#### Exercise tasks
(a) Retype everything from "Periplasmic Space: The" down to "alcohol or acetone)." in the notes below comparing Gram-positive and Gram-negative bacteria.
(b) According to the notes below on Gram-positive and Gram-negative bacteria, how thick is the peptidoglycan layer in Gram-negative bacteria?

#### Document segment
____
Teichoic and Lipoteichoic Acids: They contain teichoic acids and lipoteichoic acids, which are embedded in the peptidoglycan layer and play roles in cell wall maintenance, ion regulation, and adherence to surfaces.
No Outer Membrane: Gram-positive bacteria lack an outer membrane, making their cell wall simpler in structure compared to Gram-negative bacteria.
Gram-Negative Bacteria:
Thin Peptidoglycan Layer: Gram-negative bacteria have a much thinner peptidoglycan layer (2-7 nm) located between the inner cell membrane and an outer membrane.
Outer Membrane: They possess an additional outer membrane that contains lipopolysaccharides (LPS), phospholipids, and proteins. The outer membrane provides an extra barrier, contributing to their resistance to certain antibiotics.
Periplasmic Space: The space between the inner membrane and the outer membrane is called the periplasmic space, where various enzymes and proteins involved in nutrient acquisition and defense are found.
2. Gram Stain Reaction
Gram-Positive Bacteria:
Color: Stain purple or dark blue.
Reason: The thick peptidoglycan layer retains the crystal violet stain even after being treated with a decolorizing agent (like alcohol or acetone).
Gram-Negative Bacteria:
Color: Stain pink or red.
Reason: The thin peptidoglycan layer and the outer membrane cannot retain the crystal violet stain after the decolorizing step, so they take up the counterstain (usually safranin).
3. Chemical Composition
Gram-Positive Bacteria:
High peptidoglycan content (up to 90% of the cell wall).
Presence of teichoic acids.
Absence of lipopolysaccharides (LPS).
Gram-Negative Bacteria:
Low peptidoglycan content (only about 5-20% of the cell wall).
Presence of LPS in the outer membrane, which is a potent endotoxin that can trigger strong immune responses.
Presence of lipoproteins and porins (proteins that form channels in the outer membrane).
4. Sensitivity to Antibiotics
Gram-Positive Bacteria:
Generally more sensitive to antibiotics like penicillin and other β-lactams that target peptidoglycan synthesis.
____
#### Dataset extract
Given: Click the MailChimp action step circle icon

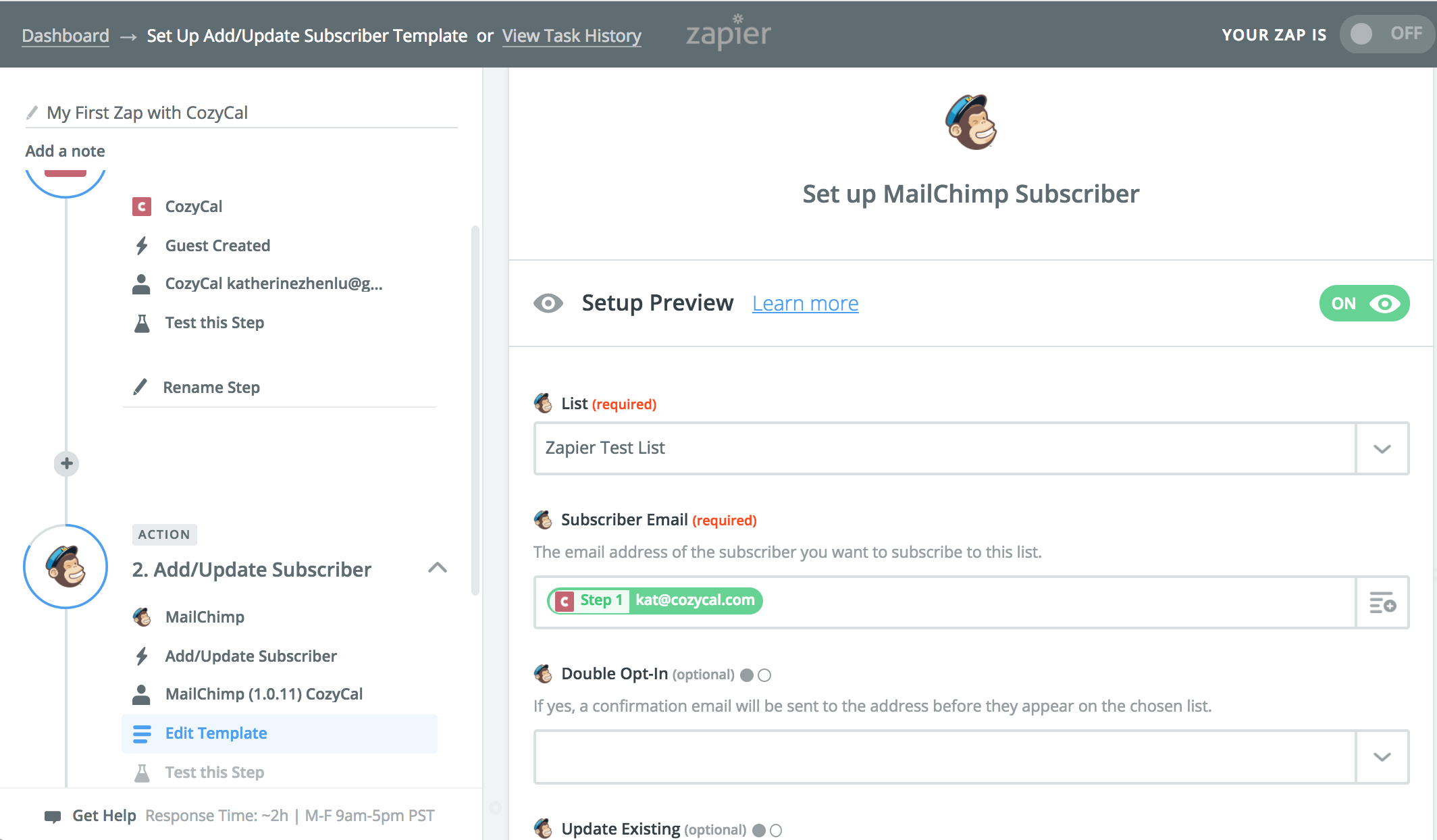Looking at the screenshot, I should 66,567.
____
#### Expected results
(a)
Periplasmic Space: The space between the inner membrane and the outer membrane is called the periplasmic space, where various enzymes and proteins involved in nutrient acquisition and defense are found.
2. Gram Stain Reaction
Gram-Positive Bacteria:
Color: Stain purple or dark blue.
Reason: The thick peptidoglycan layer retains the crystal violet stain even after being treated with a decolorizing agent (like alcohol or acetone).

(b) 2-7 nm